I’m reminded of the hilarious foot-massage dialogue between Jules and Vincent in “Pulp Fiction”: Jules tries to argue that foot massages don’t mean anything, that they’re perfectly innocent, but Vincent traps him by asking, “Would you give a guy a foot massage?” Jules has no argument, so his response is, “Fuck you.” No matter how much we fool ourselves, foot massages mean something every time we give them.
But when I read this:
“Truth is I’m really not ready to engage emotionally with anyone until I’ve worked my way through the betrayal of Loraine.”
—I get the feeling that “emotional engagement” is indeed the thing you’re looking for. For whatever reason, you’re convinced that you can’t hack this life alone, that you need a companion, not merely an assistant. If that’s the case, then you CAN’T stipulate that your next caretaker needs to understand there’s no potential for love/romance because there obviously is. So whatever you’re looking for will not be a strictly employer-employee thing, and whichever woman you finally select will need to know that. The lady might end up being a Machiavellian gold-digger, but she still deserves honesty.
My two scents, said the skunk.
Damn. I see that I simply replaced one four letter word, “love”, with another, “care”. Bottom line is I do want to be loved and cared for. To have that, I’m going to have to risk feeling this way again in the future. Is it worth it? I don’t know yet.
Thanks, Kevin.
Just want what’s best for you, man. If I insulted you in any way, I apologize.
No, I very much appreciated this comment. It really puts things in perspective.
It is worth it. Like the saying goes – better to have loved and lost, than never to have loved at all.

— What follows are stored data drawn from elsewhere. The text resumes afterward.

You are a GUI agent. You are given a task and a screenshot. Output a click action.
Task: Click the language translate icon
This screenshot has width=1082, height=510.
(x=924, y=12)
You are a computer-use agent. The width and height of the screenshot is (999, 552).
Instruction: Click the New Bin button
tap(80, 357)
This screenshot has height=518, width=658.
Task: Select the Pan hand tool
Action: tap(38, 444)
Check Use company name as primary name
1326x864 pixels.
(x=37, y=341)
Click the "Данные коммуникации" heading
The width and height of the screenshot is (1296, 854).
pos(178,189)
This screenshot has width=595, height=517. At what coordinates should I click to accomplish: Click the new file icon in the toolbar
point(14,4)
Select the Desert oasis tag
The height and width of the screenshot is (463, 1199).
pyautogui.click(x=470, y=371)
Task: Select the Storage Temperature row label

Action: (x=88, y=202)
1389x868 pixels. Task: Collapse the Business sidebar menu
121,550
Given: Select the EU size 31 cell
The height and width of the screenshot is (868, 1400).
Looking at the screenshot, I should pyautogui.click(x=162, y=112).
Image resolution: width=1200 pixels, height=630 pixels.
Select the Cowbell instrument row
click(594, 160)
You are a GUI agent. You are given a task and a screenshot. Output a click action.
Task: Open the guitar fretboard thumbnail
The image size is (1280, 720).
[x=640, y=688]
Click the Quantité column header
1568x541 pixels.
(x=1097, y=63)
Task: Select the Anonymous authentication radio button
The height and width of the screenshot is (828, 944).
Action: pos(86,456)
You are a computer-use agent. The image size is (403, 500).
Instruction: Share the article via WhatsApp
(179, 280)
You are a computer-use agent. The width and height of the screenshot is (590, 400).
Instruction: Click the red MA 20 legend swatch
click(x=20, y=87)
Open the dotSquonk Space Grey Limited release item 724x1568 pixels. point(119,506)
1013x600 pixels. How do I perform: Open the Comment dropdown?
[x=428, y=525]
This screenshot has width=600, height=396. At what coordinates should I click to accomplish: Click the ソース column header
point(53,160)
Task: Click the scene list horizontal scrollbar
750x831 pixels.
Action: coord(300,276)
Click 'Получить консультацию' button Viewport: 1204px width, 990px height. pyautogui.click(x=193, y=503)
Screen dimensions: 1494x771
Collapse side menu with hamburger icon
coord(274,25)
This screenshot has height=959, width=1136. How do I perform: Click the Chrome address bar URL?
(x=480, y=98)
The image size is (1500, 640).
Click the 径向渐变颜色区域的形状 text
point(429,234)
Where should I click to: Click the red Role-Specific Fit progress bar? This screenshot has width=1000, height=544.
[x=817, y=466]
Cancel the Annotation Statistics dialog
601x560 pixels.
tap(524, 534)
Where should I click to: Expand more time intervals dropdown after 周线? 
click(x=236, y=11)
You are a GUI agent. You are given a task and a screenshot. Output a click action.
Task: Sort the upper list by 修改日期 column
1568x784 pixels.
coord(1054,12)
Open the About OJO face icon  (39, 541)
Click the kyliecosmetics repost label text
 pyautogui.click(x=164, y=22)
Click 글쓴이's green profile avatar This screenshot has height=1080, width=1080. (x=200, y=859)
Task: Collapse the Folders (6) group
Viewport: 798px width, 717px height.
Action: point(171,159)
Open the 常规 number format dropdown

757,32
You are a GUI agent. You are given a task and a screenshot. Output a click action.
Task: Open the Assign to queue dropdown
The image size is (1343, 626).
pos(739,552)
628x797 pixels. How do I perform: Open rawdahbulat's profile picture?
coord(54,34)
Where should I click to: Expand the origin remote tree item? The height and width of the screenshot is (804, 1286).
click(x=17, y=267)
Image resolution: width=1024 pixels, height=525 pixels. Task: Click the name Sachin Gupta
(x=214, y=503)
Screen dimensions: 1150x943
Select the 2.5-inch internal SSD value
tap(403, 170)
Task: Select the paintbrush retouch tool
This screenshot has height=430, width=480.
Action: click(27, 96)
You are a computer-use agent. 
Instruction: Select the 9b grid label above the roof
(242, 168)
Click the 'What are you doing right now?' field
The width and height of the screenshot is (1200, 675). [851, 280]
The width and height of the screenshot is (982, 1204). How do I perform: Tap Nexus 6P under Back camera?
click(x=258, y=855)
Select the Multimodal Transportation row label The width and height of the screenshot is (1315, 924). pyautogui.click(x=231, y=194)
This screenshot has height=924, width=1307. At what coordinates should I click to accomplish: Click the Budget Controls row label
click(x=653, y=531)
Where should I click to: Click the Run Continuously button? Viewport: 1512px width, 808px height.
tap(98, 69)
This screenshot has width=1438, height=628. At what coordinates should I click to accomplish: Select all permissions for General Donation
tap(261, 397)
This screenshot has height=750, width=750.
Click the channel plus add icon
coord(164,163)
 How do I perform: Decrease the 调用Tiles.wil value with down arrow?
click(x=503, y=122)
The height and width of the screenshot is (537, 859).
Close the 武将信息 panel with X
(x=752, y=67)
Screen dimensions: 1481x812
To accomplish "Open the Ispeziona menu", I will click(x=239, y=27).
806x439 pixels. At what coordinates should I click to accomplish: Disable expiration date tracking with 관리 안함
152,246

To play a bit of devils advocate on Loraines behalf – while I dont think she handled it correctly, I can see where she is coming from. Like you (or me or pretty much everybody), she did not want to be alone. So yes, she could fool herself that she had no problems in being a caretaker and that was all the relationship had to offer, but the reality is that she did have feelings for you and looked into her future and did not like what she saw if she was truly remained a caretaker.
While maybe not the “biological clock” in this case, it was something similar.
Thanks, Brian. Actually I have had a couple of my female friends/co-workers also take Loraine’s side in this. So yeah, not expressing my feelings and not allowing her to express her own was a big mistake on my part.